In the embryo, primary germ cells are formed in almost normal numbers, but in the second half of pregnancy they undergo rapid involution (reverse development), and by the time the child is born, the number of follicles in the ovary is sharply reduced compared to the norm or they are completely absent. This leads to severe deficiency of female sex hormones, sexual underdevelopment, and in most patients to primary amenorrhea (absence of menstruation) and infertility. The resulting chromosomal abnormalities are the cause of developmental defects. It is also possible that concomitant autosomal mutations play a certain role in the appearance of developmental defects, since there are conditions similar to Shereshevsky-Turner syndrome, but without visible chromosomal pathology and sexual underdevelopment.

Karyotype 45,(X0)=70% / 46,(XX)=30% - mosaic form of Turner syndrome.

In Shereshevsky-Turner syndrome, the gonads are usually undifferentiated connective tissue cords that do not contain gonadal elements. Less common are rudiments of the ovaries and elements of the testicles, as well as rudiments of the vas deferens. Other pathological findings are consistent with the clinical presentation. The most important changes in the osteoarticular system are shortening of the metacarpal and metatarsal bones, aplasia (absence) of the phalanges of the fingers, deformation of the wrist joint, and osteoporosis of the vertebrae. Radiologically, in Shereshevsky-Turner syndrome, the sella turcica and the bones of the cranial vault are usually not changed. Defects of the heart and large vessels are noted (coarctation of the aorta, patent ductus botallus, patent interventricular septum, narrowing of the aortic mouth), and renal malformations. Recessive genes for color blindness and other diseases appear.

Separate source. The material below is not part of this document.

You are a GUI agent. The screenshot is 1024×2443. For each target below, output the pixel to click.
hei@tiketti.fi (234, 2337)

Shereshevsky-Turner syndrome is much less common than trisomy X, Klinefelter syndrome (XXY, XXXY), and XYY, which indicates the presence of strong selection against gametes that do not contain sex chromosomes, or against XO zygotes. This assumption is confirmed by the fairly frequently observed monosomy X among spontaneously aborted fetuses. In this regard, it is assumed that surviving XO zygotes are the result not of meiotic, but of mitotic nondisjunction, or the loss of the X chromosome in the early stages of development. YO monosomy has not been detected in humans. Population frequency 1:1500.

All regions of the world and culture are affected by this pathology approximately equally. It is estimated to occur in 3% of all human fetuses. However, only 1% of these fetuses survive birth.

Causes

The likelihood of developing the syndrome increases if there were genetic diseases in previous generations. There are a number of other unfavorable factors leading to mutations in genetic information. Among them are chronic alcoholism of the father and mother, and the unfavorable state of the environment in the region.

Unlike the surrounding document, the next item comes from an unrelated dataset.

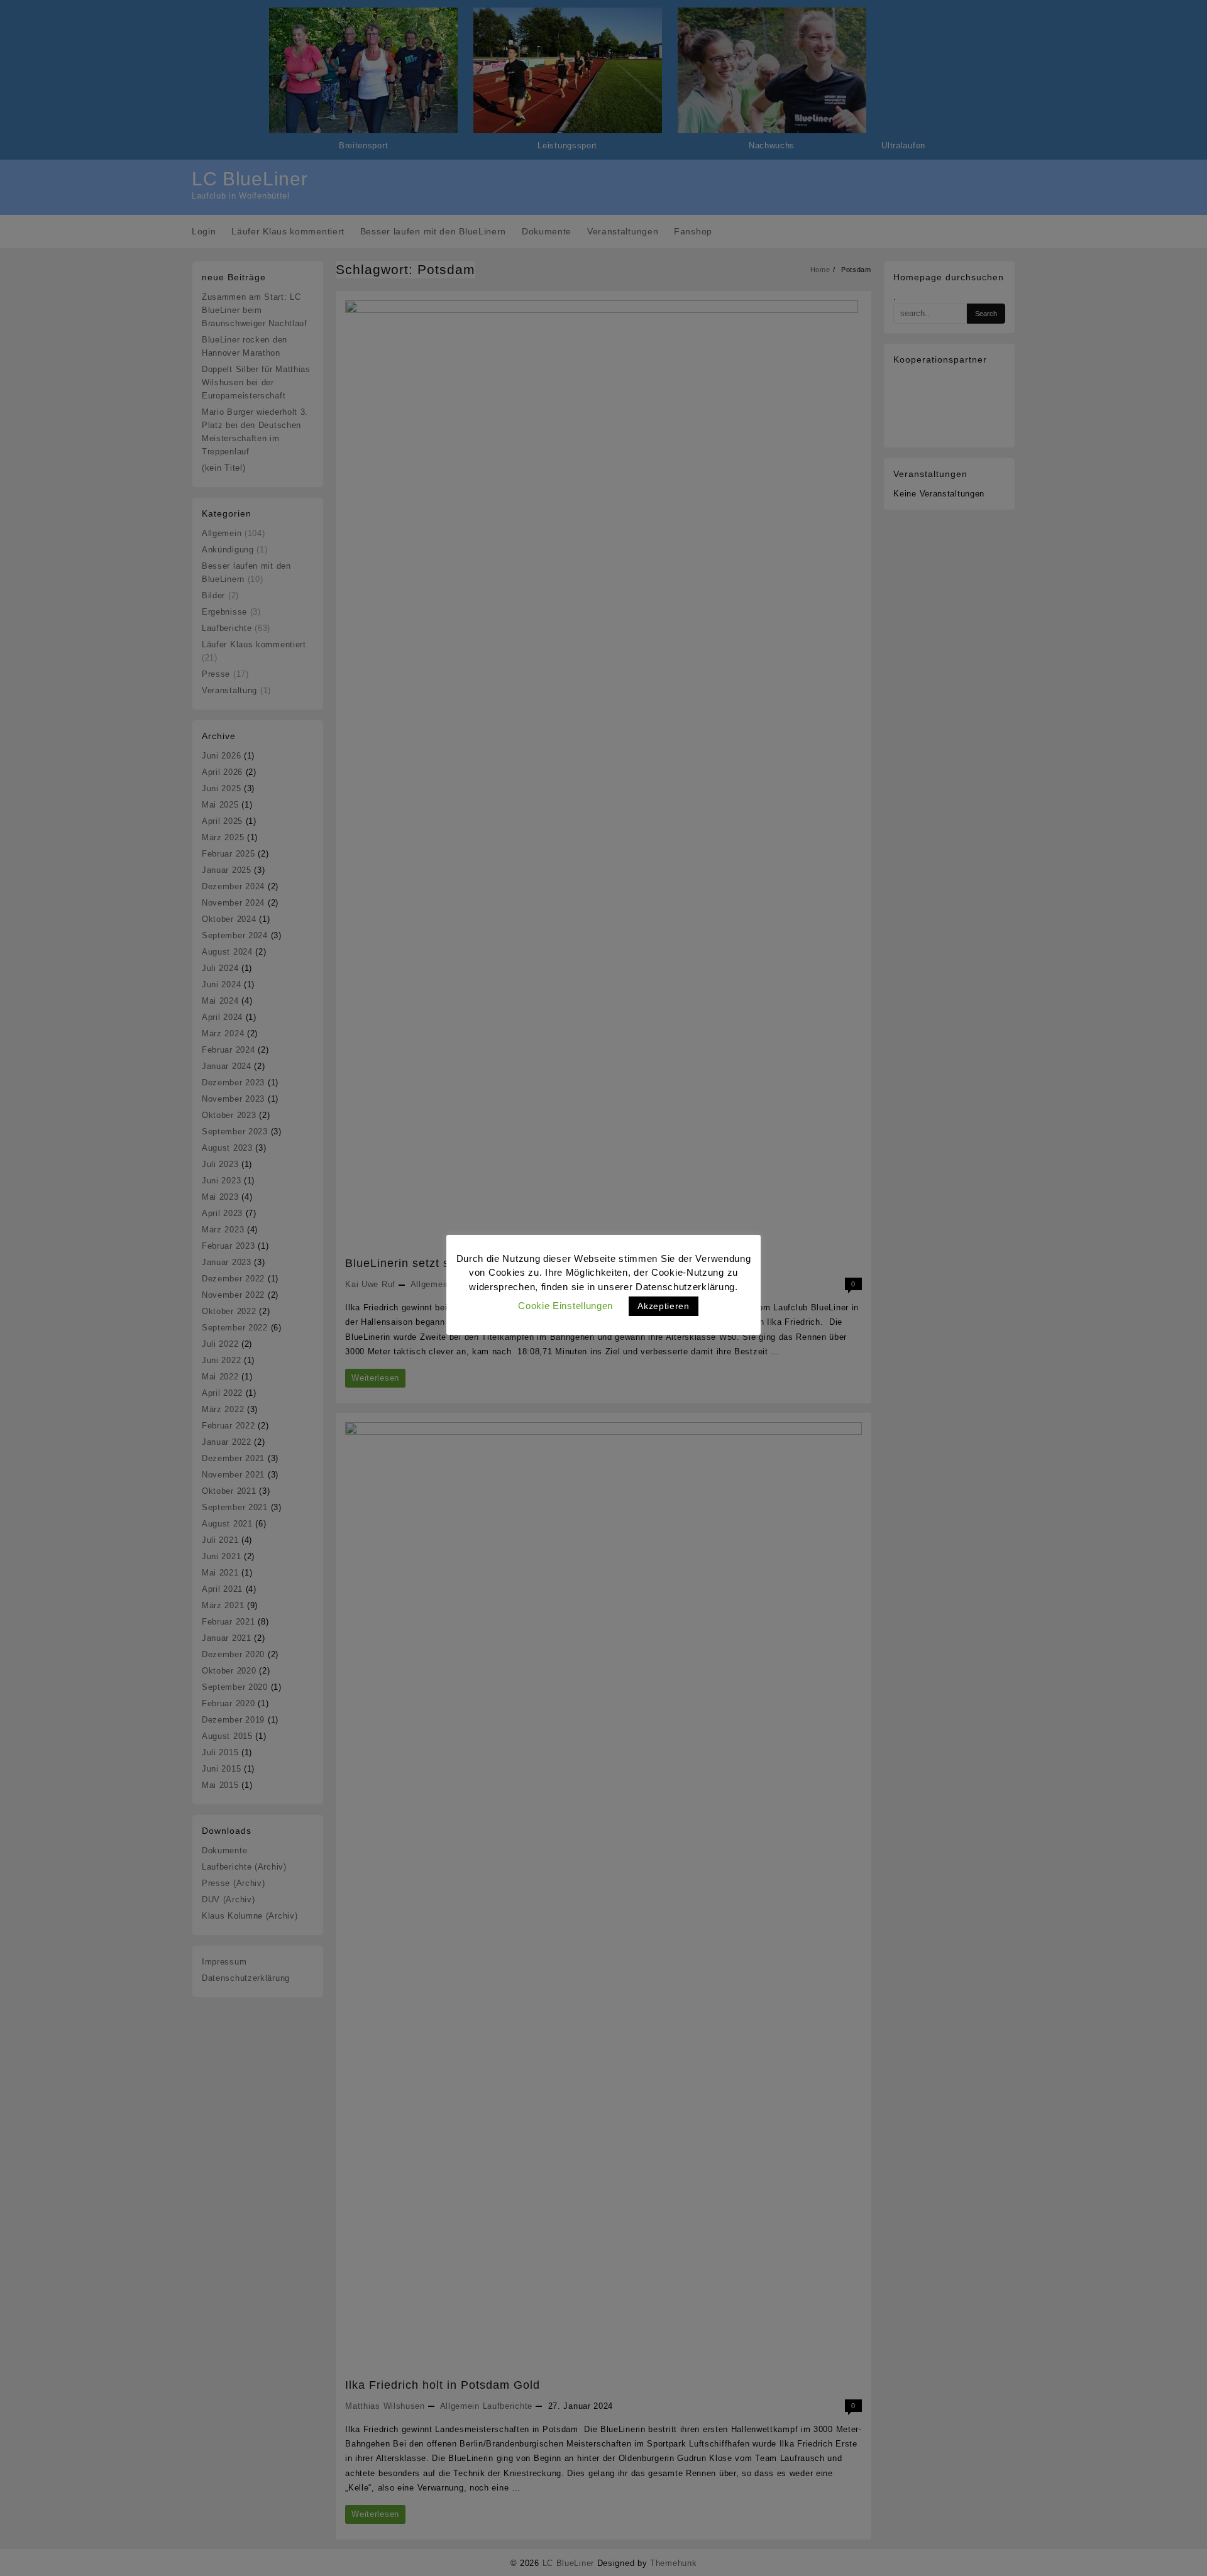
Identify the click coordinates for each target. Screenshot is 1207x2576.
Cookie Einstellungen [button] (565, 1305)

No relationship was found between the age of the parents and the development of the disease. However, it has been noted that pregnancies with such fetal pathologies usually occur with toxicosis, there is a threat of miscarriage, and the child is born prematurely. The nature of these features is in the chromosomal pathology of the fetus.

Treatment

At the first stage, therapy consists of stimulating body growth with anabolic steroids and other anabolic drugs. Treatment should be carried out with minimal effective doses of anabolic steroids intermittently with regular gynecological monitoring. The main type of therapy for patients is estrogenization (prescription of female sex hormones), which should be carried out from 14-16 years of age. Treatment leads to feminization of the physique, the development of female secondary sexual characteristics, improves trophism (nutrition) of the genital tract, and reduces the increased activity of the hypothalamic-pituitary system. Treatment should be carried out throughout the entire childbearing age of patients.

If, with the help of hormonal therapy, it is possible to grow the uterus to a normal size, then pregnancy in such patients is possible using IVF with a donor egg. Cases where eggs have been preserved are rare.

Recently, growth hormone therapy has been used to increase final growth rates.